**Work to complete**
(a) Decide whether each statement below agrees with the passage about keeping well: (i) The writer still gardens regularly. (ii) When inviting people to lunch or tea, the writer asks only one or two at a time. (iii) The writer contacts an old friend about once a week. Answer yes or no for each and quote the words from the passage that decide it.
(b) Carry on the passage about keeping well, starting after its last sentence.

**Exercise passage**
An example, I know that nature, specifically gardening, was a basic need for me and now that I cannot garden, I've grieved about losing that connection with nature. I am finally embarking on a small project of growing micro greens which I hit upon when I started trying to eat more vegetables and to eat locally to a greater extent. So micro greens for my physical health, my emotional health and also expanding my environmental consciousness. Having something growing in the house is uplifting to me. Environmental health also means providing myself with a comfortable and attractive living space; it need not be elaborate but the right color, for example, does matter to me. Other aids for me to maintain physical health are regular checkups, keeping up with my medications, and doing my various exercises for the minutes I wait for the microwave to finish, for the washer to fill, etc. It's not a workout but it's movement and it adds up. For my social needs, I send one email or message to one or another of my old friends every day or so, just reaching out and keeping in touch with a network of friends and maybe mentioning a memory or something I appreciate about them, some encouragement for my younger friends or word of congratulation when that is in order. I invite people to lunch or tea--but only the ones I really like to spend time with and only one or two at a time because my socializing is better for me and for them that way.

I do a daily checkup, going over my day to see where I fell out of balance and what I need to do to put myself right. I turn my thoughts outward to others as much as I can and I try not to worry. If I have a week of unproductive slogging, I try to be gentle with myself and realize it will pass, it always does.

The thing I am most grateful for is the curiosity and joy I have in the pursuit of knowledge, beauty and understanding. It is a wonderful gift that my mind seems not to be failing awfully, though my body is certainly becoming frailer.

**Given data**

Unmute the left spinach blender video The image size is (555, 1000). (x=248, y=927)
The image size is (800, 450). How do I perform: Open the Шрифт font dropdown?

**Answers in order**
(a)
(i) No: "now that I cannot garden"
(ii) Yes: "only one or two at a time"
(iii) No: "I send one email or message to one or another of my old friends every day or so"

(b)
I long ago gave up setting goals, except for the most mundane kind of practical planning, realizing even then that today's work might be the making of plans and tomorrow's work might be letting go of them all and doing something entirely unforeseen. It, meaning one's unruly life, does not necessarily get better for willing it so but we ourselves can get better, healthier, more balanced and serene if we work on it. I think you have a good beginning with this model but I believe the real goal is to be able to meet circumstances, whatever they are, rather than thinking we can control circumstances.
posted by Anitanola at 3:08 AM on February 15, 2014 [6 favorites]


2013: buy sailboat (done), practice racing boat, enter several regattas.

2014: sell house, buy one in a different neighborhood, keep racing boat. Italian or Caribbean vacation (undecided so far).

2015: get engaged? (relationship status pending). Hit 401k savings milestone. Keep racing boat.

2016: daughter starts school. Get married, with fun honeymoon (maybe sailing?). Turn 35.

2017: boat paid off.

Some of these aren't fully fleshed out our are slightly speculative, but you never know what might happen in five years. This is pretty much my actual plan, though.
posted by tylerkaraszewski at 10:38 AM on February 15, 2014


I wrote this in 2012, so my five year mark is in May of 2017.

- be head of QA for a small, interesting software company
- married
- no debt (except house debt?)
- 40k IRA
- 40k saved for house down payment
- has run a marathon

I created some smaller, more detailed goals to help me along the path to those (so my goal for 2015 is to have less than 5k in student debt.) Setting mini-goals along the way has been key to me making progress.
posted by punchtothehead at 6:34 AM on February 16, 2014


We will pay off a car this year, and the other car next year.

I'm finally finishing my BAS degree this December.

We will continue to save and increase our contributions to retirement.

In 18 months, our lease is up, and we will need to decide where to move, if we want to buy, etc.

I will continue to work on my anxiety and codependence.

I will continue to exercise more and get in shape, and continue the diet I've been on for a year.